Darwinweb

Making Backups on Mac OS X

March 4, 2006     

So, due to a little problem with my PowerBook I am forced to backup my hard drive not only so that I can continue working while I send it in to Apple, but also not to depend on the kindness of Apple techs to preserve my precious data.

I ran out and bought a 160GB USB 2.0 drive then set about the backup the old fashioned way… dragging my home folder to the new drive. It takes a minute or two to count up the 50GB of files then begins to copy. Unfortunately after a minute the copy fails due to an unknown inability to copy a file. There’s no obvious reason, and the error message gives absolutely no information. Okay. What am I doing using the Finder to backup 50 gigabytes of files anyway? This is OS X, we’ve got BSD under the hood.

My goals were simple:

  1. File modification times should be preserved.
  2. If any part of the copy fails, the rest should continue.
  3. I need to know exactly what failed if it does.
  4. I don’t want any locked files, they are a pain.

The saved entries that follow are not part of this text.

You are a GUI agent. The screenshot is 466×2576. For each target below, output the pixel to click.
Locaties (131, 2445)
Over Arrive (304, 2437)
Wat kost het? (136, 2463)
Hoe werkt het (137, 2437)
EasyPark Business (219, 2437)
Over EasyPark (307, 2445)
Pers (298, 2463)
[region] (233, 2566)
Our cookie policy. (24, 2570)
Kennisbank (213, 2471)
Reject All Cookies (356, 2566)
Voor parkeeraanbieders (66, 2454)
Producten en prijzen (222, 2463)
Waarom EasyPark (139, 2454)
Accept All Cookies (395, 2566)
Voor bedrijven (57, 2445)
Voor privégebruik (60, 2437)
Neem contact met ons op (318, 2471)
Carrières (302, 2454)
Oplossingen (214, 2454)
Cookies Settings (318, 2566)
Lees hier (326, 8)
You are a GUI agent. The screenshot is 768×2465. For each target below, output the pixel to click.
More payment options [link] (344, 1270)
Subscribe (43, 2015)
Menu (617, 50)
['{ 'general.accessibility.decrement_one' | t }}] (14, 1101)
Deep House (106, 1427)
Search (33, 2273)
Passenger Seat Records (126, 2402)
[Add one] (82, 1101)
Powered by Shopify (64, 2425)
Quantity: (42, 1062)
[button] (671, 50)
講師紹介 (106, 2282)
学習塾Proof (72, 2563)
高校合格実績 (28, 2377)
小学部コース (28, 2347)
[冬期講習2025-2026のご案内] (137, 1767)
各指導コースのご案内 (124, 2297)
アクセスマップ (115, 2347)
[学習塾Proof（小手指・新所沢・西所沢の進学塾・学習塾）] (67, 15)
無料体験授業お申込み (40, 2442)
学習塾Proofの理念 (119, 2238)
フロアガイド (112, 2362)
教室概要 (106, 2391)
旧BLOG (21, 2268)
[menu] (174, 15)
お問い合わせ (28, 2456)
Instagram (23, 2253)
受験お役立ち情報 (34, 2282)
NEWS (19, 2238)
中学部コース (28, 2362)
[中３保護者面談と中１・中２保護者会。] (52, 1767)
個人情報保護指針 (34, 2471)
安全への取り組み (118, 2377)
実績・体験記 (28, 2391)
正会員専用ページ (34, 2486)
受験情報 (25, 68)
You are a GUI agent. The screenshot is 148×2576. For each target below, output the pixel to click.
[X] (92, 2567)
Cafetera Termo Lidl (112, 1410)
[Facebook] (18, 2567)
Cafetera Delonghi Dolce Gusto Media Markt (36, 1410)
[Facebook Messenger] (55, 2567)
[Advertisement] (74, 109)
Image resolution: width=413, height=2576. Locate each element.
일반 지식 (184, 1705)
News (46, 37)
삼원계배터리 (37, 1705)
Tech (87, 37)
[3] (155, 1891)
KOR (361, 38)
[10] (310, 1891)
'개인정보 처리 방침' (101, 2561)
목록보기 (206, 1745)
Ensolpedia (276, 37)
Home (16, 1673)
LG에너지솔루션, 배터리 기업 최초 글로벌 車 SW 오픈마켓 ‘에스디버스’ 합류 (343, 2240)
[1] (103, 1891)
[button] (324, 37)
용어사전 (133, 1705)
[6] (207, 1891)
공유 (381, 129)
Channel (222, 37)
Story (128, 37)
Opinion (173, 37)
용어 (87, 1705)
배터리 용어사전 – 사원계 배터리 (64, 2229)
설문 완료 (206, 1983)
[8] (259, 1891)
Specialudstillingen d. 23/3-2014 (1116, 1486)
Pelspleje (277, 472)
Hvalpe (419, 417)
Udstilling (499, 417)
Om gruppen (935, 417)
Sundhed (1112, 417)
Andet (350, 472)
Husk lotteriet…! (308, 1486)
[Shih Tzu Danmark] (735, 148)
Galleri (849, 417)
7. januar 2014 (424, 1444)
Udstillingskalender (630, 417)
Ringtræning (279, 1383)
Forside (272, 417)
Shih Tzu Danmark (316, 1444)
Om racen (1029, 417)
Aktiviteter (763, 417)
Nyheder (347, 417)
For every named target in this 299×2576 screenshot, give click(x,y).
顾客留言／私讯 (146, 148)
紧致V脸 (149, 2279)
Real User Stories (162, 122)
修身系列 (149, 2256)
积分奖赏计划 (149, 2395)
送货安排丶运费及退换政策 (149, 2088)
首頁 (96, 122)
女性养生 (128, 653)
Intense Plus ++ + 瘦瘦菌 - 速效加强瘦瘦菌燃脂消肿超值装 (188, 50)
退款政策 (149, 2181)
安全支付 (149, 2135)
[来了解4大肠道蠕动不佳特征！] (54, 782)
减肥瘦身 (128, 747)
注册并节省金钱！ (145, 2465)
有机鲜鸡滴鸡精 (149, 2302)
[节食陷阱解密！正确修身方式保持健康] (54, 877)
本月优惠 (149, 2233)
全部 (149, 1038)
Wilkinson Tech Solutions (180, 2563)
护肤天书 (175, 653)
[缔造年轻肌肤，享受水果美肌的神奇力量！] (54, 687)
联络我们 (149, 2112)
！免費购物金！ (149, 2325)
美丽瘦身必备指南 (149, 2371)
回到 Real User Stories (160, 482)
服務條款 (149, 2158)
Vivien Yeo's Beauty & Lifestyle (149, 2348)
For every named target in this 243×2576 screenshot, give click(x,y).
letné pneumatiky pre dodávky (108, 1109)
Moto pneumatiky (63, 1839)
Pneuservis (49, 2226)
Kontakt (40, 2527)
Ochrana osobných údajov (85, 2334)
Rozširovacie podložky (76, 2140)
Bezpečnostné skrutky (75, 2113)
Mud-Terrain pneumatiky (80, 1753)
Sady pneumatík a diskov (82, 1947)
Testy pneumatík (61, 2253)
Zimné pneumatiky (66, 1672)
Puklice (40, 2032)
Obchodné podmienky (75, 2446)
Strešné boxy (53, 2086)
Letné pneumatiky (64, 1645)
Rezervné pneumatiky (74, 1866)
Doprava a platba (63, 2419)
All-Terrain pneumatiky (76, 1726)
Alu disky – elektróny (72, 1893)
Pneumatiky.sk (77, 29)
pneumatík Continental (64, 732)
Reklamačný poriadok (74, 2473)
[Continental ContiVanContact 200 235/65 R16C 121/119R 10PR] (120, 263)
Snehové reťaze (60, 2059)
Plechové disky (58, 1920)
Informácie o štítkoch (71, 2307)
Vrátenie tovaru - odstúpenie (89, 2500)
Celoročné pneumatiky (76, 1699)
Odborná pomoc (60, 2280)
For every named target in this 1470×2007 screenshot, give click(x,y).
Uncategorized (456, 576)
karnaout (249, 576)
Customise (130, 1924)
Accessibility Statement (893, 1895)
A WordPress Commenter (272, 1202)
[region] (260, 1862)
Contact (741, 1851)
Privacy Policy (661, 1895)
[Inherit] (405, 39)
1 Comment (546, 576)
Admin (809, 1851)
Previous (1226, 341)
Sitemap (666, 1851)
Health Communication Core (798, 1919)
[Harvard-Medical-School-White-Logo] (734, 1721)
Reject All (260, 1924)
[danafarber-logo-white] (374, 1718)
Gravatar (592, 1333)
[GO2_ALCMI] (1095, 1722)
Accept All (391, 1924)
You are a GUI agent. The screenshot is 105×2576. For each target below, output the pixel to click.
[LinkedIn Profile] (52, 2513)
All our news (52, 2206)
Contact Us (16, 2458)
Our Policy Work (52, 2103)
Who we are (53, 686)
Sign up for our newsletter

The solution is even simpler:

  1. Unlock all files using sudo chflags -R nouchg ~
  2. Copy directory recursive using preserve flag cp -Rp ~ target_directory 2>copy_errors.txt
  3. Monitor errors in another terminal tail -f copy_errors.txt
  4. Monitor progress in a finder window (thanks for Tiger’s Finder’s responsiveness to file changes at the kernel level).

The nice thing about this solution is it just goes. Finder copying and deleting is so interactive, you can’t start it and leave. I’m also hoping that this solution will play nice with the computer spontaneously sleeping. The only question is will the USB drive freak out.

Yes, in the future I want to have all my critical data rsynced to offsite backups, but in the meantime this will have to do.